High-level Requirements/Structure/Musings

  • What's being described here is a slightly more general version of what AWS has done with their IAM authentication/authorization package.

  • Internal namespaced URIs are used to identify resources:

    • A user/role is referred to internally via a namespaced-URI. This URI, along with any pertinent details of the authentication process, is what is passed between the authorization and authentication layers.

    • All resources being authorized against are referred by an internal, namespaced, URI.

    • This is very similar to existing industry approaches (e.g. Amazon's ARN).

  • This system has a requirement to support internal and external authentication schemes (e.g. OpenID, OAuth*, SAML), and map (potentially federated) authentication into internally described users/roles.
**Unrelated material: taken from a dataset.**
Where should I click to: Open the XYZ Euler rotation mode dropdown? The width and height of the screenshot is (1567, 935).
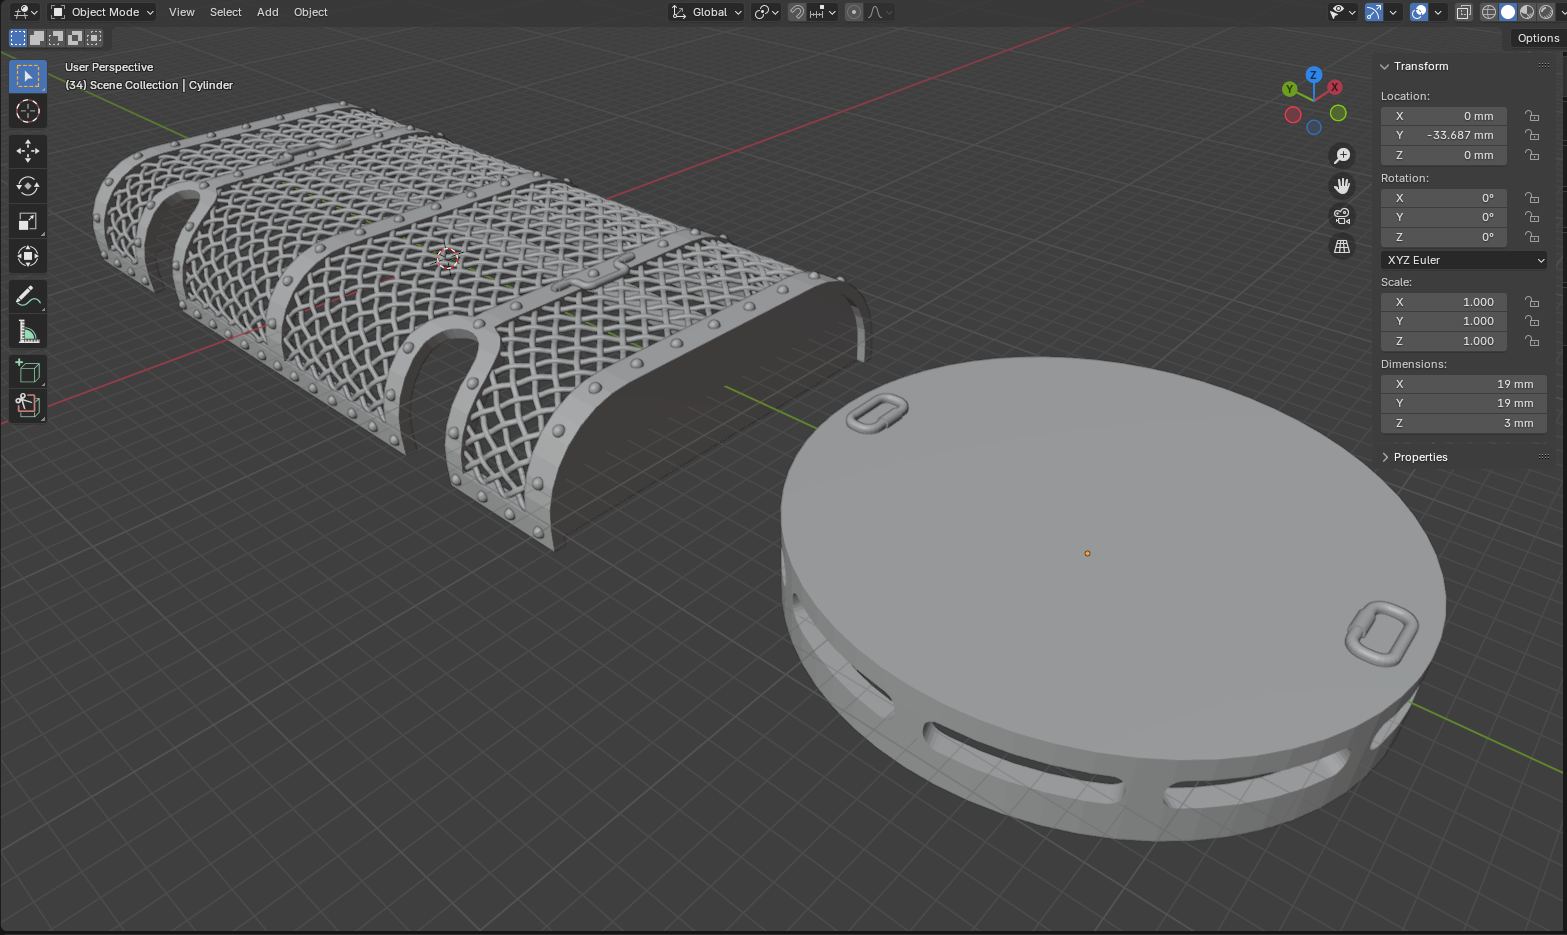[1464, 260]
  • The authentication process is fundamentally separated from the authorization process. These steps /can/ both happen inside one application, but they're separate loosely-coupled phases.

  • The system is designed around supporting HTTP, but shouldn't block being extended to other protocols.

  • A HTTP request must be able to be authenticated using potentially numerous different methods, e.g:

    • Different types of session cookies (e.g. django sessions).
    • HTTP Digest
    • AWSv4 Signatures
    • Other unknown/future request signing methods.
  • Having support for multiple authentication schemes for a single service allows that service to support many types of clients (e.g. curl/CLI, single-page app, Rails/Django). This is something that AWS's services have problems supporting.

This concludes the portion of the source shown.